TEXTE ÉTUDIÉ >>
<<<<

Déçu, puis franchement «choqué» par le fait que la gauche ait crucifié cette initiative à la quasi-unanimité dans les deux Chambres, Mohamed Hamdaoui estime que la question que pose l’initiative est «légitime» et qu’il est «capital d’éviter que l’extrême droite monopolise le discours du oui». «C’est l’occasion de rappeler l’importance de nos valeurs.»

Parmi celles-ci, le principe d’égalité entre les femmes et les hommes inscrit depuis 1981 dans la Constitution fédérale, sur lequel insiste l’ancienne conseillère nationale Marlyse Dormond (PS/VD). «Le port de la burqa ou du niqab – ce vêtement qu’il faut bien appeler une prison ambulante – est une régression dans le combat pour l’égalité et dans la conquête de la liberté des femmes», déclare-t-elle. Dès le lancement de l’initiative, la Vaudoise a soutenu le texte, qui provoque un trouble certain chez ses camarades de parti, comme l’a d’ailleurs reconnu Géraldine Savary. «Le PS est plus divisé qu’on ne le pense», ajoute-t-elle.

>>>>

CONSIGNE >> Prolongez le texte étudié, consacré aux divisions de la gauche face à l'initiative, en reprenant juste après sa dernière phrase. Les entrées qui suivent forment un matériau distinct du texte étudié.

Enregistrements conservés
<<<<

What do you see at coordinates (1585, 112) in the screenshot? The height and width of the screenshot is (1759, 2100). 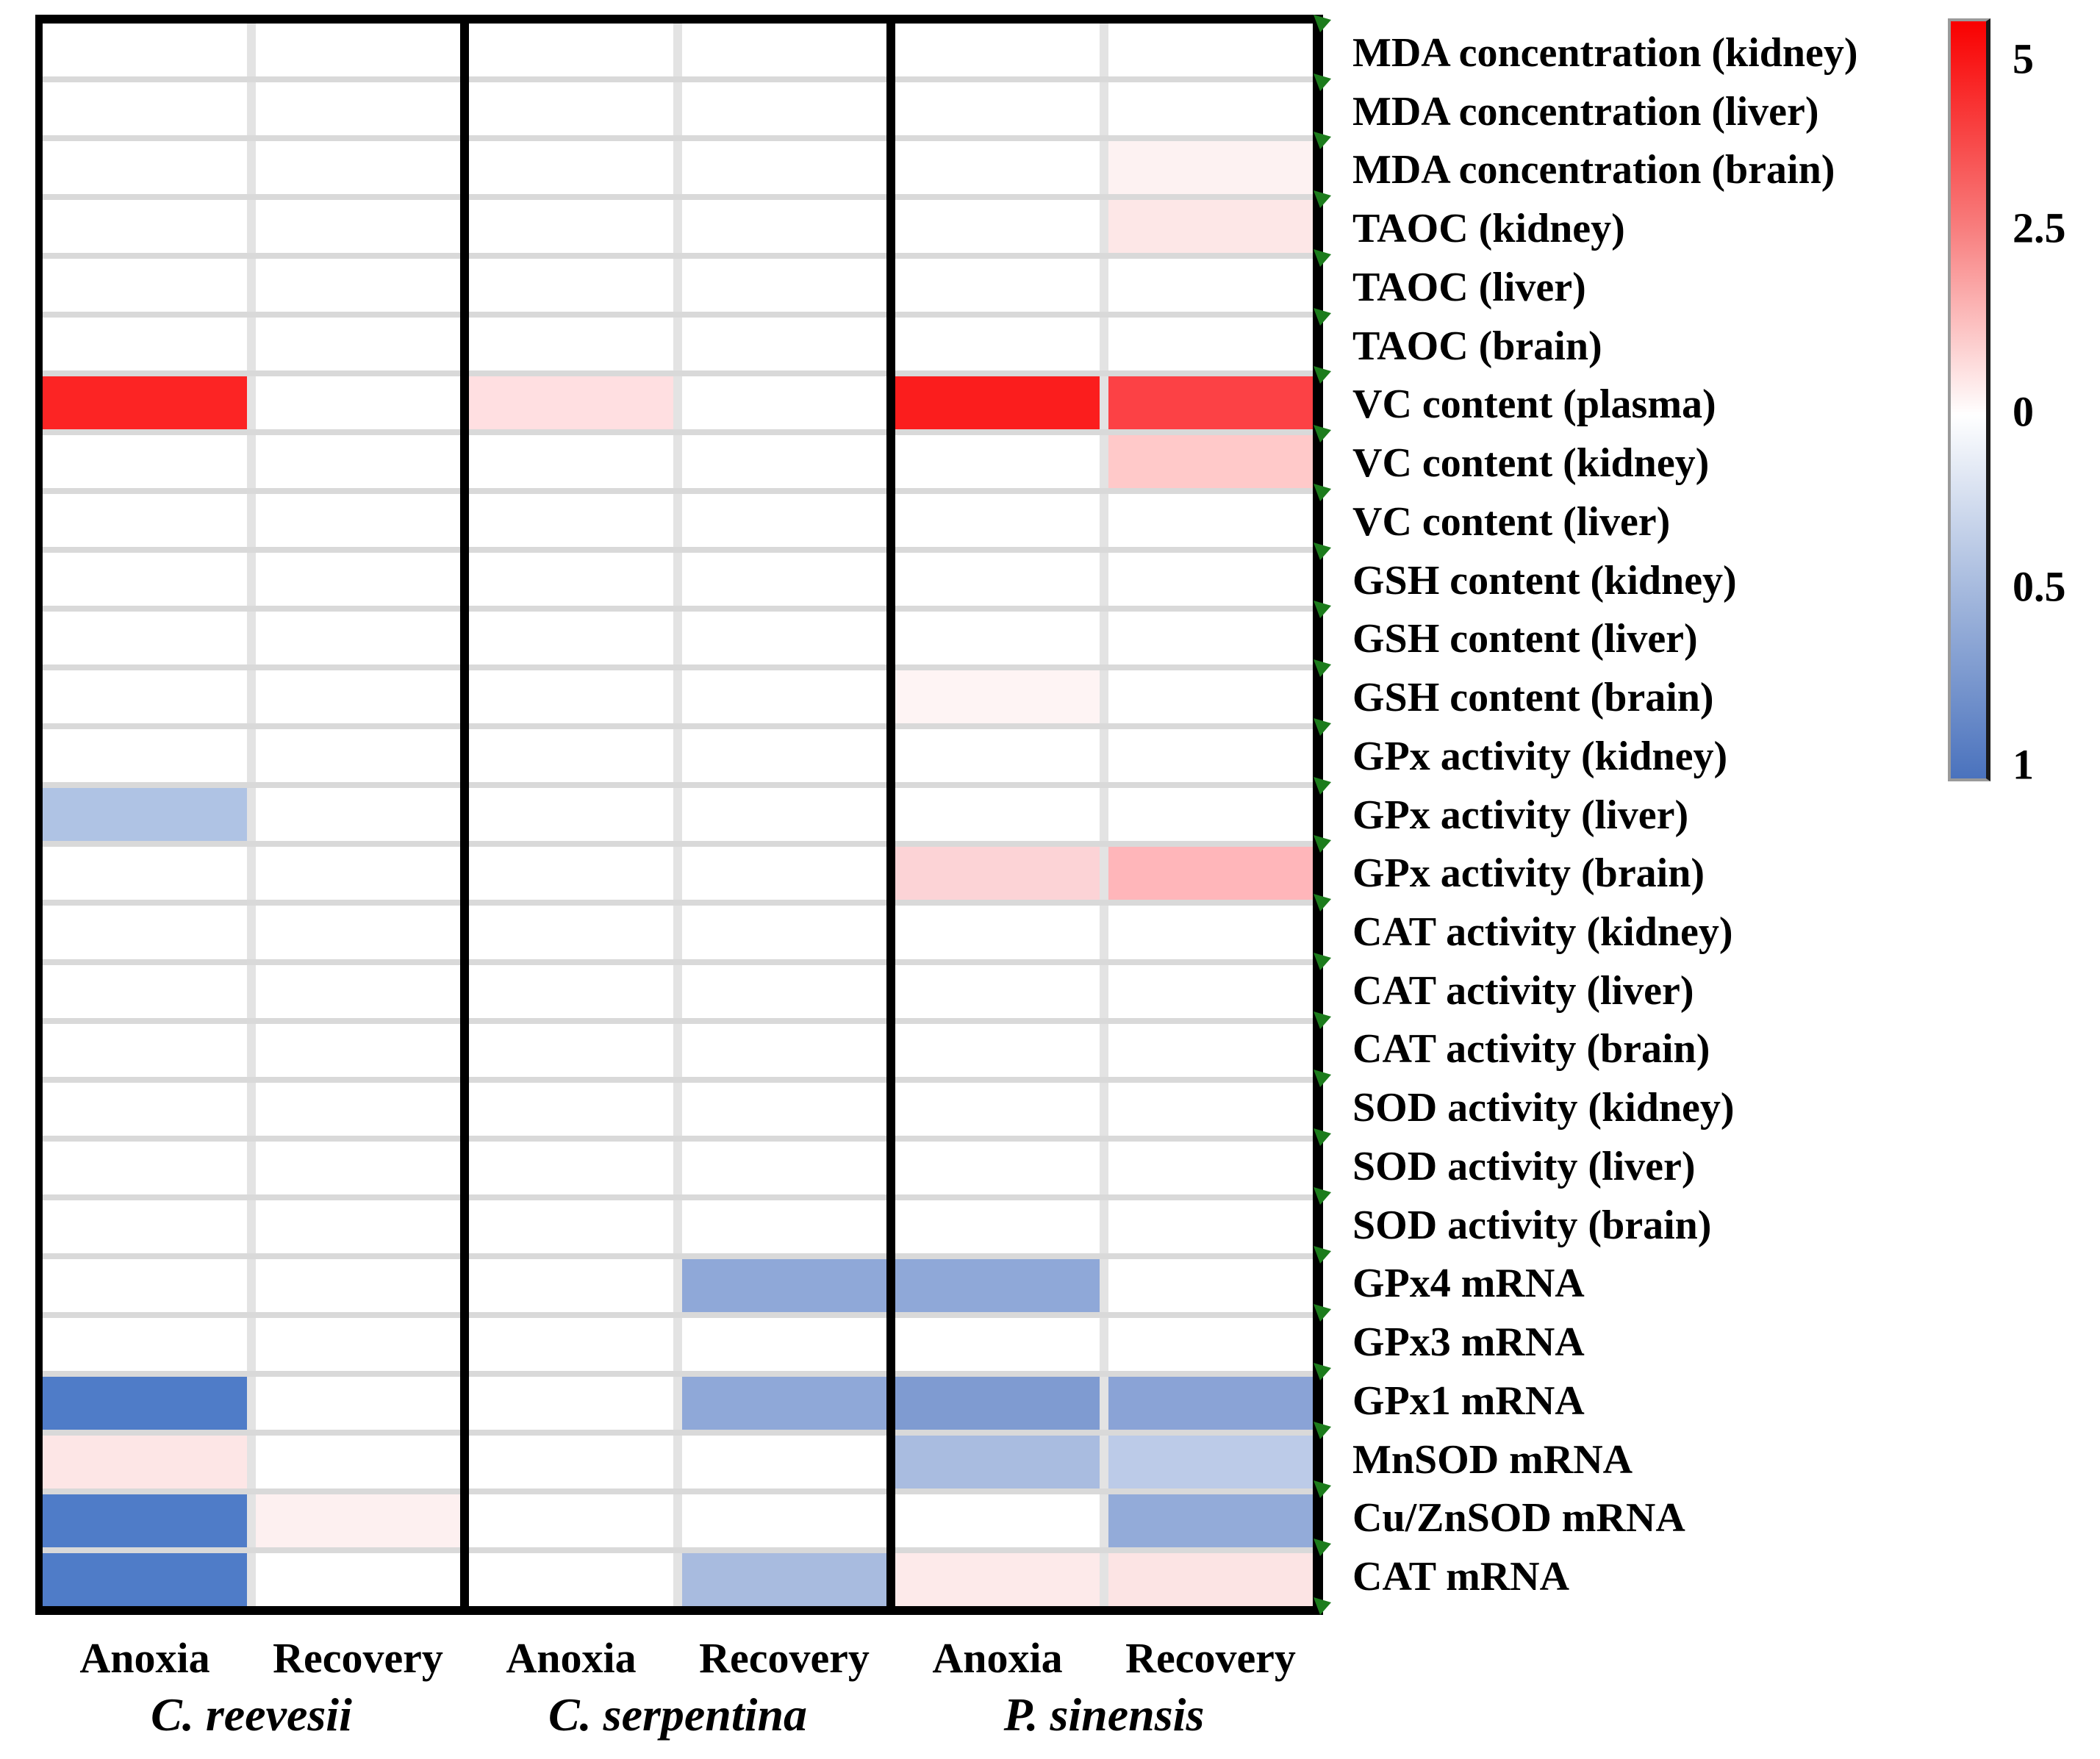 I see `row-label: MDA concentration (liver)` at bounding box center [1585, 112].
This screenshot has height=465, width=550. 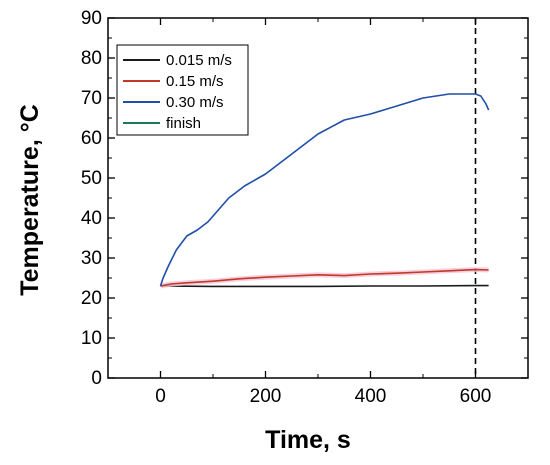 I want to click on y-tick-label: 70, so click(x=92, y=98).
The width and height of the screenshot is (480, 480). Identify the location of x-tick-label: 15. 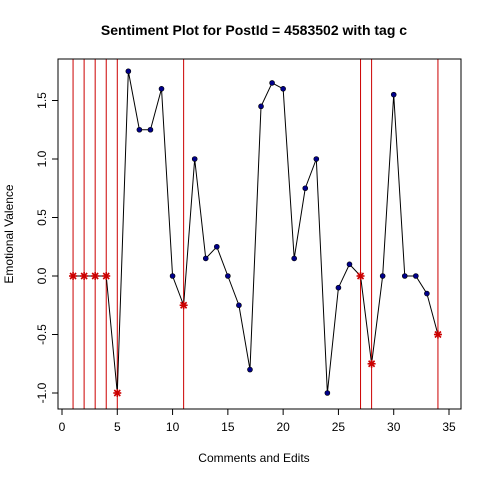
(228, 427).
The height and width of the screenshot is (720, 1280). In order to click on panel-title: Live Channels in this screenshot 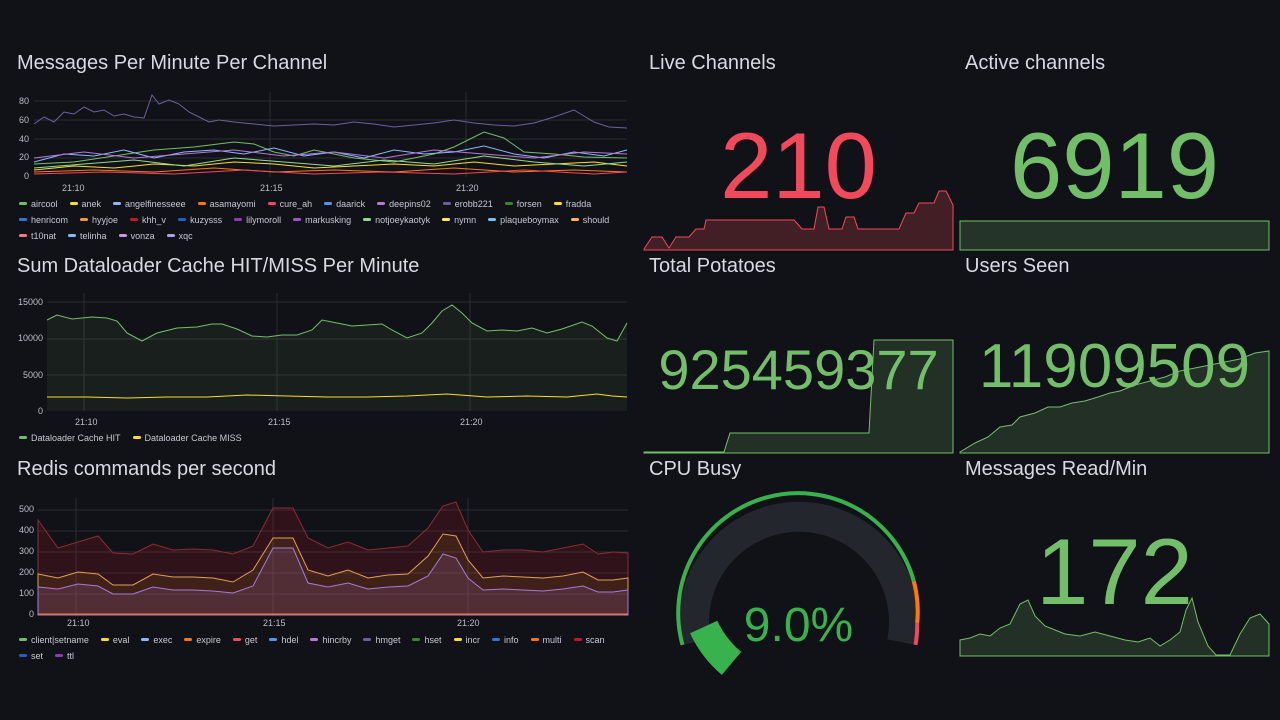, I will do `click(712, 63)`.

>>>>

RÉPONSE FOURNIE >>
A ce oui féministe s’ajoute un oui sécuritaire, personnifié par Jean-Marie Bornet, l’ancien chef de la communication et de la prévention de la police cantonale valaisanne. «Cette initiative ne porte pas que sur la burqa. L’aspect sécuritaire, soit la nécessité de lutter contre le hooliganisme et les casseurs lors des manifestations, est important. C’est un problème global que nous devons régler au niveau national.»